* [Activity]:
Every line of the data below should be printed exactly. Nothing may be dropped.

* [Data to process]:

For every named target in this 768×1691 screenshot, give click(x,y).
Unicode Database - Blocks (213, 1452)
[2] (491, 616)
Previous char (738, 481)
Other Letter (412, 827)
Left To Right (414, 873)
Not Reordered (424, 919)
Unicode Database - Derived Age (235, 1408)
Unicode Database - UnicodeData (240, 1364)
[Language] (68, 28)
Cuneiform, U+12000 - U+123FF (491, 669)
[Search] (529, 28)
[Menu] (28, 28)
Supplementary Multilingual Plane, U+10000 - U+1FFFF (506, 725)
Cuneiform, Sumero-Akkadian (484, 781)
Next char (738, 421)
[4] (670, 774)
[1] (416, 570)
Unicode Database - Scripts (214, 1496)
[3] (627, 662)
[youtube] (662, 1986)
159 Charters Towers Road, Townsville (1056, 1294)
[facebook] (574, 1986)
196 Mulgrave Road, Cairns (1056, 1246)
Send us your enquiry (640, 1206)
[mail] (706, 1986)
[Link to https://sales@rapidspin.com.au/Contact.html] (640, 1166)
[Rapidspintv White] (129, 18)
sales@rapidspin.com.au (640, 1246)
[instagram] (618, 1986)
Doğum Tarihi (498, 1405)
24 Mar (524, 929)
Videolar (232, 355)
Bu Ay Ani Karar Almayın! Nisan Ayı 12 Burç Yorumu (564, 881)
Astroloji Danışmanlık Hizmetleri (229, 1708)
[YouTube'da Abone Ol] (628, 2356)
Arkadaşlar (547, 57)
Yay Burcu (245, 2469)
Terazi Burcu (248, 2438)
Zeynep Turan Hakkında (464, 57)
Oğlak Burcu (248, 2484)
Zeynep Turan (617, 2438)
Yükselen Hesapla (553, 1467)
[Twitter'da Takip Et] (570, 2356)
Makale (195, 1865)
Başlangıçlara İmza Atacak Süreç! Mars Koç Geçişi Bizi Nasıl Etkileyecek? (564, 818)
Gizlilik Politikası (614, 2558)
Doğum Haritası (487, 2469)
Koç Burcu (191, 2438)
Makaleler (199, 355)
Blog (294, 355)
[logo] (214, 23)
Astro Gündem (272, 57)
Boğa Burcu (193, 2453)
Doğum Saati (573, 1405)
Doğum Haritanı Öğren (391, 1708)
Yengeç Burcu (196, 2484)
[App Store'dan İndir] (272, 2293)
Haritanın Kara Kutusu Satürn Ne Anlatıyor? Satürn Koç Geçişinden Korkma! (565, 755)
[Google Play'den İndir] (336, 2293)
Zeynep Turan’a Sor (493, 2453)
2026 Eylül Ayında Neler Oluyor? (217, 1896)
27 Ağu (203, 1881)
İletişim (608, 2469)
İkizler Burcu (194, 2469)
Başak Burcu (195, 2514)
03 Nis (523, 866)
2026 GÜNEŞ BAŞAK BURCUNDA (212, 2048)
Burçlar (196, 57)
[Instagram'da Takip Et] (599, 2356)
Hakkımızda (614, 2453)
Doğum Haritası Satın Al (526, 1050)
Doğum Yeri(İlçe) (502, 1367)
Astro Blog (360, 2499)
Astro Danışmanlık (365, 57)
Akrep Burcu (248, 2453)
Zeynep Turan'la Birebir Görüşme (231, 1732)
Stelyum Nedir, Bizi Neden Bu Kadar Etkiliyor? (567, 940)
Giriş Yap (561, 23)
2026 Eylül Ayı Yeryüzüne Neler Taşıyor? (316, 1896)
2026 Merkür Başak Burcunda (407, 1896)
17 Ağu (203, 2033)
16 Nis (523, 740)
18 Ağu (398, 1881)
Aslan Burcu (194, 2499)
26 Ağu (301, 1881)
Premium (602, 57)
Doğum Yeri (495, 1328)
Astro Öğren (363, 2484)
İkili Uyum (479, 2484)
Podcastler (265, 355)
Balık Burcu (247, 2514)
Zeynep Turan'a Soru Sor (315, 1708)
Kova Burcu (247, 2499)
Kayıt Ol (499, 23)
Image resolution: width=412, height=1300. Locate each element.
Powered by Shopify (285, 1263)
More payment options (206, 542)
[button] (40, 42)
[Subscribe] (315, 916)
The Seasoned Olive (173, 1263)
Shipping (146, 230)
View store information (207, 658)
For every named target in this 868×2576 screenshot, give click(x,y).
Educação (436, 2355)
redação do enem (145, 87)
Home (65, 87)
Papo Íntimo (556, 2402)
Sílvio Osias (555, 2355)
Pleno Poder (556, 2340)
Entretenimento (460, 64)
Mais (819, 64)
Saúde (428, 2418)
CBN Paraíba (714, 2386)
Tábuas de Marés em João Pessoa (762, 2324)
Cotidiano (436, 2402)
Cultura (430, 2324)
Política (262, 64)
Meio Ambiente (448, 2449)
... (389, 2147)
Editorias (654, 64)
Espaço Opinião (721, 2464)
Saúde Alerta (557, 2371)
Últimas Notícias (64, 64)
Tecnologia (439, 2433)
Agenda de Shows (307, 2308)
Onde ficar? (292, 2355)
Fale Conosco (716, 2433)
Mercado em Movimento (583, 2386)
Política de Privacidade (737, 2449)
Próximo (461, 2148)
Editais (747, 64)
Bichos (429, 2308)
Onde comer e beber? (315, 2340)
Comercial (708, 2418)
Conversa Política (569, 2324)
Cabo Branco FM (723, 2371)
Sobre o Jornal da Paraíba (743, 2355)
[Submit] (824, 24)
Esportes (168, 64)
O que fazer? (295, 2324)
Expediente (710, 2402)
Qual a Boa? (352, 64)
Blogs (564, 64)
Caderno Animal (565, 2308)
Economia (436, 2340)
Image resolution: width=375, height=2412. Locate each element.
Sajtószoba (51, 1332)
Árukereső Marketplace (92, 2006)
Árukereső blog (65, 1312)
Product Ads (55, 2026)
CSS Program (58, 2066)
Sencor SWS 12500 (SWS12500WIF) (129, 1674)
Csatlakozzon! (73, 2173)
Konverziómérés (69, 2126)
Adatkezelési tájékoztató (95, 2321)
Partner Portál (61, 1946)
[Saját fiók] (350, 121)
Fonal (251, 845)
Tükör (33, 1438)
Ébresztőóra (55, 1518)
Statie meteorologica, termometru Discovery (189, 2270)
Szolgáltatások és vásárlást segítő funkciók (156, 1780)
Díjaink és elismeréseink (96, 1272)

* [Response box]:
For every named target in this 768×1691 screenshot, give click(x,y).
Unicode Database - Blocks (213, 1452)
[2] (491, 616)
Previous char (738, 481)
Other Letter (412, 827)
Left To Right (414, 873)
Not Reordered (424, 919)
Unicode Database - Derived Age (235, 1408)
Unicode Database - UnicodeData (240, 1364)
[Language] (68, 28)
Cuneiform, U+12000 - U+123FF (491, 669)
[Search] (529, 28)
[Menu] (28, 28)
Supplementary Multilingual Plane, U+10000 - U+1FFFF (506, 725)
Cuneiform, Sumero-Akkadian (484, 781)
Next char (738, 421)
[4] (670, 774)
[1] (416, 570)
Unicode Database - Scripts (214, 1496)
[3] (627, 662)
[youtube] (662, 1986)
159 Charters Towers Road, Townsville (1056, 1294)
[facebook] (574, 1986)
196 Mulgrave Road, Cairns (1056, 1246)
Send us your enquiry (640, 1206)
[mail] (706, 1986)
[Link to https://sales@rapidspin.com.au/Contact.html] (640, 1166)
[Rapidspintv White] (129, 18)
sales@rapidspin.com.au (640, 1246)
[instagram] (618, 1986)
Doğum Tarihi (498, 1405)
24 Mar (524, 929)
Videolar (232, 355)
Bu Ay Ani Karar Almayın! Nisan Ayı 12 Burç Yorumu (564, 881)
Astroloji Danışmanlık Hizmetleri (229, 1708)
[YouTube'da Abone Ol] (628, 2356)
Arkadaşlar (547, 57)
Yay Burcu (245, 2469)
Terazi Burcu (248, 2438)
Zeynep Turan Hakkında (464, 57)
Oğlak Burcu (248, 2484)
Zeynep Turan (617, 2438)
Yükselen Hesapla (553, 1467)
[Twitter'da Takip Et] (570, 2356)
Makale (195, 1865)
Başlangıçlara İmza Atacak Süreç! Mars Koç Geçişi Bizi Nasıl Etkileyecek? (564, 818)
Gizlilik Politikası (614, 2558)
Doğum Haritası (487, 2469)
Koç Burcu (191, 2438)
Makaleler (199, 355)
Blog (294, 355)
[logo] (214, 23)
Astro Gündem (272, 57)
Boğa Burcu (193, 2453)
Doğum Saati (573, 1405)
Doğum Haritanı Öğren (391, 1708)
Yengeç Burcu (196, 2484)
[App Store'dan İndir] (272, 2293)
Haritanın Kara Kutusu Satürn Ne Anlatıyor? Satürn Koç Geçişinden Korkma! (565, 755)
[Google Play'den İndir] (336, 2293)
Zeynep Turan’a Sor (493, 2453)
2026 Eylül Ayında Neler Oluyor? (217, 1896)
27 Ağu (203, 1881)
İletişim (608, 2469)
İkizler Burcu (194, 2469)
Başak Burcu (195, 2514)
03 Nis (523, 866)
2026 GÜNEŞ BAŞAK BURCUNDA (212, 2048)
Burçlar (196, 57)
[Instagram'da Takip Et] (599, 2356)
Hakkımızda (614, 2453)
Doğum Haritası Satın Al (526, 1050)
Doğum Yeri(İlçe) (502, 1367)
Astro Blog (360, 2499)
Astro Danışmanlık (365, 57)
Akrep Burcu (248, 2453)
Zeynep Turan'la Birebir Görüşme (231, 1732)
Stelyum Nedir, Bizi Neden Bu Kadar Etkiliyor? (567, 940)
Giriş Yap (561, 23)
2026 Eylül Ayı Yeryüzüne Neler Taşıyor? (316, 1896)
2026 Merkür Başak Burcunda (407, 1896)
17 Ağu (203, 2033)
16 Nis (523, 740)
18 Ağu (398, 1881)
Aslan Burcu (194, 2499)
26 Ağu (301, 1881)
Premium (602, 57)
Doğum Yeri (495, 1328)
Astro Öğren (363, 2484)
İkili Uyum (479, 2484)
Podcastler (265, 355)
Balık Burcu (247, 2514)
Zeynep Turan'a Soru Sor (315, 1708)
Kova Burcu (247, 2499)
Kayıt Ol (499, 23)
Image resolution: width=412, height=1300. Locate each element.
Powered by Shopify (285, 1263)
More payment options (206, 542)
[button] (40, 42)
[Subscribe] (315, 916)
The Seasoned Olive (173, 1263)
Shipping (146, 230)
View store information (207, 658)
For every named target in this 868×2576 screenshot, give click(x,y).
Educação (436, 2355)
redação do enem (145, 87)
Home (65, 87)
Papo Íntimo (556, 2402)
Sílvio Osias (555, 2355)
Pleno Poder (556, 2340)
Entretenimento (460, 64)
Mais (819, 64)
Saúde (428, 2418)
CBN Paraíba (714, 2386)
Tábuas de Marés em João Pessoa (762, 2324)
Cotidiano (436, 2402)
Cultura (430, 2324)
Política (262, 64)
Meio Ambiente (448, 2449)
... (389, 2147)
Editorias (654, 64)
Espaço Opinião (721, 2464)
Saúde Alerta (557, 2371)
Últimas Notícias (64, 64)
Tecnologia (439, 2433)
Agenda de Shows (307, 2308)
Onde ficar? (292, 2355)
Fale Conosco (716, 2433)
Mercado em Movimento (583, 2386)
Política de Privacidade (737, 2449)
Próximo (461, 2148)
Editais (747, 64)
Bichos (429, 2308)
Onde comer e beber? (315, 2340)
Comercial (708, 2418)
Conversa Política (569, 2324)
Cabo Branco FM (723, 2371)
Sobre o Jornal da Paraíba (743, 2355)
[Submit] (824, 24)
Esportes (168, 64)
O que fazer? (295, 2324)
Expediente (710, 2402)
Qual a Boa? (352, 64)
Blogs (564, 64)
Caderno Animal (565, 2308)
Economia (436, 2340)
Image resolution: width=375, height=2412. Locate each element.
Sajtószoba (51, 1332)
Árukereső Marketplace (92, 2006)
Árukereső blog (65, 1312)
Product Ads (55, 2026)
CSS Program (58, 2066)
Sencor SWS 12500 (SWS12500WIF) (129, 1674)
Csatlakozzon! (73, 2173)
Konverziómérés (69, 2126)
Adatkezelési tájékoztató (95, 2321)
Partner Portál (61, 1946)
[Saját fiók] (350, 121)
Fonal (251, 845)
Tükör (33, 1438)
Ébresztőóra (55, 1518)
Statie meteorologica, termometru Discovery (189, 2270)
Szolgáltatások és vásárlást segítő funkciók (156, 1780)
Díjaink és elismeréseink (96, 1272)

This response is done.